In addition, tufftride of the present invention is with in steel, and the surplus beyond above-mentioned interpolation element is Fe and inevitable impurity, especially Ti, not only the precipitation strength of V, Nb is brought to detrimentally affect, and core hardness is reduced, and therefore will not contain as far as possible.Preferably lower than 0.010%, further preferably lower than 0.005%.
3. create conditions
Fig. 1 represents to manufacture the schematic diagram of the manufacturing process of tufftride parts with tufftride of the present invention steel.
In Fig. 1, S1 represents the manufacturing process as the bar steel of former material, and S2 represents to carry operation, and S3 represents goods (tufftride parts) finishing step.
That is, in bar steel manufacturing process (S1), steel ingot is carried out hot rolling and makes bar steel, in the laggard luggage fortune of quality inspection.Then, after shipment, for the bar steel that is transferred (S2), in goods (tufftride parts) finishing steps (S3), above-mentioned bar steel is cut into predetermined size, carry out forge hot or cold forging, make after desired shape by the machining such as bit bore, turning as required, carry out tufftride processing and making articles.
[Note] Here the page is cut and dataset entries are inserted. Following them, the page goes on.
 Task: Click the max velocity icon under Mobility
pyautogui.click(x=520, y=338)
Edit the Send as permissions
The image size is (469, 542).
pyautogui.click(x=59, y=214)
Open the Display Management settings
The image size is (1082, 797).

In addition, sometimes directly by the machining such as turning, bit bore, hot-finished material is finish-machined to desired shape, then carries out tufftride processing and making articles.It should be noted that, in the situation of forge hot, after forge hot, can also carry out cold straightening.In addition, sometimes to end article paint, the overlay film processing such as plating.Below to preferably creating conditions and describe.
Rolling Heating temperature
Rolling Heating temperature is preferably set in the scope of 950~1250 DEG C.This be because, tufftride of the present invention is with in steel, in order not damage forging owing to separating out nano-precipitation in rolling stock (as the bar steel of the former material of hot-forged parts), solid solution when residual carbide is in hot rolling making in the time of fusing.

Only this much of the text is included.